Cryogéniser le cerveau pour le sauvegarder, est-ce vraiment possible ?

Cryogéniser le cerveau pour le sauvegarder.
Cerveau & Neuroscience

Une nouvelle startup veut donner aux gens la possibilité de préserver numériquement leurs souvenirs pour toujours, mais comme la plupart des choses qui semblent aussi étranges, il y a un souci. Afin de placer vos souvenirs dans leur service de nuages, vous devrez également être envoyé dans les nuages.
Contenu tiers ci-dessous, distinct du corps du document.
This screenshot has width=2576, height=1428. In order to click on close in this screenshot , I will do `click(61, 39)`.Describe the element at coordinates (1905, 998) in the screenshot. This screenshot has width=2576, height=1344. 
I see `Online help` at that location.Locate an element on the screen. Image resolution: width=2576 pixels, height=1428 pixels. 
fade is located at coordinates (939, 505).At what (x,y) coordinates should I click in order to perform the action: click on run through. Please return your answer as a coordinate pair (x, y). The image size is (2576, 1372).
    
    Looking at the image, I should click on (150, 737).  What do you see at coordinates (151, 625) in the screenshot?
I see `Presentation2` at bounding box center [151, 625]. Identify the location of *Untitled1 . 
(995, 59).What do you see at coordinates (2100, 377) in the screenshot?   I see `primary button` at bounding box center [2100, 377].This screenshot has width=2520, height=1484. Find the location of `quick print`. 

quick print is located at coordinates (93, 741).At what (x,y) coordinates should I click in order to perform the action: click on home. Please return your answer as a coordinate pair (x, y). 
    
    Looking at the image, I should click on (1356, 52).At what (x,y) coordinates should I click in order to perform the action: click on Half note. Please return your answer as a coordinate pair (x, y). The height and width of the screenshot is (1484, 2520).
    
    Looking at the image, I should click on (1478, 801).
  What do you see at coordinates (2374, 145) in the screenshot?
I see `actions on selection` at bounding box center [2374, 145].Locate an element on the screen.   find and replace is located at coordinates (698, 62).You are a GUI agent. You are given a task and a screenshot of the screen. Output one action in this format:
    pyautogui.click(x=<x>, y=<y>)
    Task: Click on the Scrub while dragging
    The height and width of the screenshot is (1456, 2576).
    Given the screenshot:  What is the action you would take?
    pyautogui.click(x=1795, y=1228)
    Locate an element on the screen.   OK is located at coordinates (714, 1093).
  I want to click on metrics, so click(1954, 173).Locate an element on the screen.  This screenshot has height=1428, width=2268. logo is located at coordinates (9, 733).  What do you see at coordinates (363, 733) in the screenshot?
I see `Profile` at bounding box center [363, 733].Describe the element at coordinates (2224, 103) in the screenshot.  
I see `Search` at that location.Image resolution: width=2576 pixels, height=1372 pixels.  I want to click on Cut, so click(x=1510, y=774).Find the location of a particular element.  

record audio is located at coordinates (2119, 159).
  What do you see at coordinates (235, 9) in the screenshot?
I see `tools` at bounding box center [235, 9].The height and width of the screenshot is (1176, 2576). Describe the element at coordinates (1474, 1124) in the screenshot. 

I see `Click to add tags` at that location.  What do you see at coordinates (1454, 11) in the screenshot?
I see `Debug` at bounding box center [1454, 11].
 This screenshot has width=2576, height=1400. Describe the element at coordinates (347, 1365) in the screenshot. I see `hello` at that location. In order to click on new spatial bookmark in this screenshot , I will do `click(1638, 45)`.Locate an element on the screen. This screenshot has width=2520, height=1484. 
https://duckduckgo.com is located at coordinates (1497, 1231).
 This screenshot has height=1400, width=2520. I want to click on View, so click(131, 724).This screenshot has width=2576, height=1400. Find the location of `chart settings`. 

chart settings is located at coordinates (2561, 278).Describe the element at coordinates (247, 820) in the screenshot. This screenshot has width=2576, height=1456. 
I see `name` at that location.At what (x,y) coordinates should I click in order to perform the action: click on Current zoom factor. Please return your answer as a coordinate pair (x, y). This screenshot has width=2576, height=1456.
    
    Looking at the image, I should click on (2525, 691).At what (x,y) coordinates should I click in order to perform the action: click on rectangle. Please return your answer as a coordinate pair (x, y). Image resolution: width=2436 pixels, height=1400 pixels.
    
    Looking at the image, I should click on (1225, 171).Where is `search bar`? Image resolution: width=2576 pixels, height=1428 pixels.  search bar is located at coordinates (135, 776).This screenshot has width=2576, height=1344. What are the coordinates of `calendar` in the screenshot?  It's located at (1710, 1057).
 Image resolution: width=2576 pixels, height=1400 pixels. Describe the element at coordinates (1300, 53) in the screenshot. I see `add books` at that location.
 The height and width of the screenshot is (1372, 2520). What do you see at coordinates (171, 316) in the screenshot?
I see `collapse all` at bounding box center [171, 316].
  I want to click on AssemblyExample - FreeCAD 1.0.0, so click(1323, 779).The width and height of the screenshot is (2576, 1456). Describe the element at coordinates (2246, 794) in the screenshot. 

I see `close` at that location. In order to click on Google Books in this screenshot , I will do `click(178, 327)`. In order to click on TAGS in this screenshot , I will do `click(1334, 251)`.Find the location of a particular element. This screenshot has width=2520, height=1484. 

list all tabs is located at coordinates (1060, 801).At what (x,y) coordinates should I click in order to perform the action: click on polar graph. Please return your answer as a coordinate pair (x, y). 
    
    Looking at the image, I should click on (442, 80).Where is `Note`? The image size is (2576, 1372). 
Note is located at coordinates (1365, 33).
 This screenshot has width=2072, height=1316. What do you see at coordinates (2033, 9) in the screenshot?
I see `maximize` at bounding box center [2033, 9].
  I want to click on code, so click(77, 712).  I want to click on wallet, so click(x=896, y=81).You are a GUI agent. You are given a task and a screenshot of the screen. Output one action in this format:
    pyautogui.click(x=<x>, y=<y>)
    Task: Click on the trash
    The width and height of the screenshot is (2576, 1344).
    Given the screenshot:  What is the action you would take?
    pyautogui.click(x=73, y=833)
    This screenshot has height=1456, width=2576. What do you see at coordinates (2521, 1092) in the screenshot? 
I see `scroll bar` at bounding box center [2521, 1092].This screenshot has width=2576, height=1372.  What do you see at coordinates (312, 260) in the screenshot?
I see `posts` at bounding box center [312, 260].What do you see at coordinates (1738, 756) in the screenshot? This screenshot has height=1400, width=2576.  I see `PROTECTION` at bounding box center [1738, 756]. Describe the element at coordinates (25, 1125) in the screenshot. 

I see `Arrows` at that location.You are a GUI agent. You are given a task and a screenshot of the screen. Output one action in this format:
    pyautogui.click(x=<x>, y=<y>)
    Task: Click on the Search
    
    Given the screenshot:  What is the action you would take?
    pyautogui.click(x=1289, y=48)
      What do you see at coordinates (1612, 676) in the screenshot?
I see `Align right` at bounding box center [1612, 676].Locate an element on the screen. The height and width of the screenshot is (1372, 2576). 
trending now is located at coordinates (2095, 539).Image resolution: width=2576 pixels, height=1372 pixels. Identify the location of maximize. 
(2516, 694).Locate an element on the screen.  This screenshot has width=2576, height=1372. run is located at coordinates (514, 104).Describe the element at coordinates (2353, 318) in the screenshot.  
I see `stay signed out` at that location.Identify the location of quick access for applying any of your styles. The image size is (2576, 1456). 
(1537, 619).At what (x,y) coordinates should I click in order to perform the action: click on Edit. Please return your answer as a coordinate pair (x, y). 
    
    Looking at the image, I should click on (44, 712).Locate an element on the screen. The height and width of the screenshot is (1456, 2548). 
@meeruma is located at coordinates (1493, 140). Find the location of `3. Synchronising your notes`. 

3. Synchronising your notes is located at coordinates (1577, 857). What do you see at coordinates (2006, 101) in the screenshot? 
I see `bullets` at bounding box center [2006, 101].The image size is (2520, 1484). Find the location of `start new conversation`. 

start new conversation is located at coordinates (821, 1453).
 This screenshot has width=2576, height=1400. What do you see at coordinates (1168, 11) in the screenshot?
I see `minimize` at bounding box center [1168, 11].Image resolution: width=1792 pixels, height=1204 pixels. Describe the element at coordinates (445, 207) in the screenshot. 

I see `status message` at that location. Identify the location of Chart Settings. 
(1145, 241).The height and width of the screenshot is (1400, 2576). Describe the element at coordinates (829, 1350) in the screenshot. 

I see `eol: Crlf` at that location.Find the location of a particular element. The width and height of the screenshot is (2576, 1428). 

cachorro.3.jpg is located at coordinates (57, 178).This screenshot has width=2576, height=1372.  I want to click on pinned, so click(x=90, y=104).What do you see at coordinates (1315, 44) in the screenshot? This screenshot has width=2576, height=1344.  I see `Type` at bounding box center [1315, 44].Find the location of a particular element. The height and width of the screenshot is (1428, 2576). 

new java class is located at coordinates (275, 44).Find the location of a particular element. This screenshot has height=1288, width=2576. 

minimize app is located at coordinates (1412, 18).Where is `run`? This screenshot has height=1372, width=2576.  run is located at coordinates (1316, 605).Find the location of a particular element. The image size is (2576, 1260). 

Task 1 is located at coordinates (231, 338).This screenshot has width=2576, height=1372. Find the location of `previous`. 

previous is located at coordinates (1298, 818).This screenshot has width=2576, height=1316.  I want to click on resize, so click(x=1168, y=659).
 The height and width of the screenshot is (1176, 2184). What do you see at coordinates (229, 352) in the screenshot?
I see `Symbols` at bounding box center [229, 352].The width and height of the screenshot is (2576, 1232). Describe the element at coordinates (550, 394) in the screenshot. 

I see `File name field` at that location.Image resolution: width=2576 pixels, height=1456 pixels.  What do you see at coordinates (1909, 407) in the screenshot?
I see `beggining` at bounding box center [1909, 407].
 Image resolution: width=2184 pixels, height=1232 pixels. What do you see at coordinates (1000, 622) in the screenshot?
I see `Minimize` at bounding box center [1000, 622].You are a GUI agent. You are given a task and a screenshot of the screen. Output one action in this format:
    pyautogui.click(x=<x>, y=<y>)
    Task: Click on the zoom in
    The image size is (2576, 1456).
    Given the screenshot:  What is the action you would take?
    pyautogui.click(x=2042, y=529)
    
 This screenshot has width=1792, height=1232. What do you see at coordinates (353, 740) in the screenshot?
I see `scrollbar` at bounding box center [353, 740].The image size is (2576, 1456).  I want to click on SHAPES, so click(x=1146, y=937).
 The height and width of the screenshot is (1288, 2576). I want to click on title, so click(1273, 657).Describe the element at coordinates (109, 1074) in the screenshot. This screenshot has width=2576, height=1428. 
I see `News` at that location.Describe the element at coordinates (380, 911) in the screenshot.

En d’autres termes, l’entreprise devra d’abord vous tuer.

Nectome est une entreprise de type  » Préservez votre cerveau et téléchargez-le« . L’idée est de geler chimiquement le cerveau d’une personne pour préserver chaque neurone et, espérons-le, sa mémoire, mais il est garanti à 100% de vous tuer.

Est-ce possible ? Comment est censé fonctionner le projet de Nectome ?

Nectome veut mettre les malades en phase terminale sous assistance respiratoire puis les embaumer vivants. Jusqu’à présent, la société affirme qu’au moins 25 personnes se sont déjà inscrites et ont payé 10 000 dollars pour le faire.

L’étape suivante consiste à trouver un moyen de télécharger ces mémoires gelées sur un serveur afin que les gens puissent vivre une nouvelle vie sous forme de simulation informatique. « Au cours du siècle actuel, il sera possible de numériser les informations (du cerveau) et de les utiliser pour recréer votre conscience », a déclaré la société sur son site web.

La société, qui est encore en train de dimensionner l’investissement en limitant les possibilités de vente, se présente comme un service de « stockage du cerveau » qui combine les théories existantes de la cryobiologie, des neurosciences et de la recherche informatisée/théorie de l’information.

Dans la poursuite de ses méthodes, Nectome étend l’application de l’arrêt cryogénique à un niveau d’application plus méticuleux, en essayant de combiner les anciennes méthodes égyptiennes d’embaumement avec une focalisation centralisée sur la préservation du cerveau et du cervelet lui-même au niveau du nanomètre (un milliardième de mètre), y compris le réseau de relations synaptiques, qui (théoriquement selon ces spécialistes) comprend une carte de la mémoire, des habitudes et, plus théoriquement encore, de l' »identité personnelle » à travers ce que les neurologues et les psychologues appellent les connectomes.

Ken Hayworth, neuroscientifique et défenseur du projet Nectome, qui est également président de l’organisation marginale The Brain Preserve Foundation, est fondamentalement un théoricien mais aussi un expert estimé dans son domaine. Hayworth décrit la théorie de la préservation des connectomes grâce à une technologie avancée et la théorie qui sous-tend l’hypothèse de Nectome : « Si le cerveau est mort, c’est comme si votre ordinateur était éteint, mais cela ne veut pas dire que l’information n’est pas là ».